Ray rummages in the icebox again. Zippered pouch of deli meat. About a pound and a half of it. Something from the gourmet side of the ham family? It is spicy and sweet on his tongue. He folds half a dozen slices into a ball and stuffs them into his mouth, chewing, swallowing. He takes another bottle of water from the fridge, fumbles the cap off and the bottle slips from his shaking hands. He bends for it, raises it, chugs more, and his head swims. He stood up too fast, his vision blurs. The trailer turns spotty black, spinning. No, no, wait —
Ray faints.
The world was black, then gray. His father was telling him about the curvature of the earth, reminding him to look across the surface of the lake as they drove in across the dam. The lake had turned to slate, flat as a table. For a moment there, Ray was sure he could see to the end.
‘Ray?’ Megan says. ‘Are you awake? Are you hurt?’
Ray sits up, blinking, trying to remember where he is. Megan is staring at him with controlled concern. Sierra stands behind her, watching him as if he might bite. ‘No, yeah, I’m good. We’re good.’
Megan sits on the bed beside him, clutching the girl. ‘I told you he’d come back, honey. See? Uncle Ray’s all right. Aren’t you?’
‘Absolutely,’ he says, for Sierra’s benefit, though in another way it is true. He no longer feels hammered with sun fever and his headache is gone.
Then he remembers where he is, what has happened.
Remembers the dead.
‘Where’s Mommy?’ Sierra asks. ‘When’s Mommy coming back?’
Ray swallows hard and looks to Megan, whose expression carries the same question but far less optimism about the answer.
‘Mommy went with Fa-Fa, sweetie,’ Ray tells his niece, which is terribly true. ‘They had to go home a little early. But it’s okay. Mommy said for me to tell you she loves you very much, and we’ll be with her soon. We’re all going home real soon.’
Sierra collapses in such a mess of broken-hearted tears, Ray can’t help but wonder if she knows the real truth. And maybe she does. Maybe she senses the greater truth behind all of this, the way Ray himself has begun to, since leaving his shoes for a headstone. That growing sense that none of them are getting out of here alive.
Megan reads their obituaries in his eyes. The way he stares at his niece, no longer smiling. She leans into him and whispers. ‘I’m sorry. So very sorry.’

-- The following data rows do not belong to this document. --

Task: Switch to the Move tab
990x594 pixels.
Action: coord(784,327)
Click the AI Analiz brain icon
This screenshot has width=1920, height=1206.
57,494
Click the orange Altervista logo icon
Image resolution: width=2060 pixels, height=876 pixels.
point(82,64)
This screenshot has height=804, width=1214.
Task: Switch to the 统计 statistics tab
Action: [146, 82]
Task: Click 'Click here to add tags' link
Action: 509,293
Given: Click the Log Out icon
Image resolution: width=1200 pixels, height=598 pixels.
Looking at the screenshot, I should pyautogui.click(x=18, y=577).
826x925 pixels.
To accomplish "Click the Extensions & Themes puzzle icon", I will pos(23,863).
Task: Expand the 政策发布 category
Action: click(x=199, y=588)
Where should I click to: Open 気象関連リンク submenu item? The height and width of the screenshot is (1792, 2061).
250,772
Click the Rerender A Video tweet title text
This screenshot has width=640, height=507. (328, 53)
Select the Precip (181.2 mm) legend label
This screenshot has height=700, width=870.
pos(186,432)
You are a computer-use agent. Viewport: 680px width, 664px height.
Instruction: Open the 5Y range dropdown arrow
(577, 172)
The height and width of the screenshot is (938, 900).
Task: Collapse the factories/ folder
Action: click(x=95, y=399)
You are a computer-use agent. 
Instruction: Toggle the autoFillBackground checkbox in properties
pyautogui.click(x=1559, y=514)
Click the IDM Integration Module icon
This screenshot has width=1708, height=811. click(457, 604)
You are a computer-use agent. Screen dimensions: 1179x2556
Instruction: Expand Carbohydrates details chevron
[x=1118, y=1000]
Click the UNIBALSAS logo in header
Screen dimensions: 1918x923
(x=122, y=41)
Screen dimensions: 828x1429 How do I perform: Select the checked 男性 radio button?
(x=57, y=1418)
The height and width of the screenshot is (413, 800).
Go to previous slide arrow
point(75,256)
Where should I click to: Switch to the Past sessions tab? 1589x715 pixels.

‘Where’s my dad?’ Ray whispers back.
‘Up on the point,’ Megan says, no longer whispering. Apparently this is common knowledge, suitable for all ages. ‘He wanted to go look for you two, but I made him promise to stay within running distance. We compromised. He’s keeping a lookout.’
‘For me?’
‘And for help,’ Megan says. ‘Or, uhm, anything else that might happen along.’
‘He shouldn’t be alone. It’s almost dark again.’
‘He took Leonard’s rifle.’
The rifle. Guns. What Ray wouldn’t trade now to have had the pistol out on the road this morning. That he forgot to take it when they set out to find Francine now seems an oversight akin to a priest forgetting to take his crucifix into an exorcism.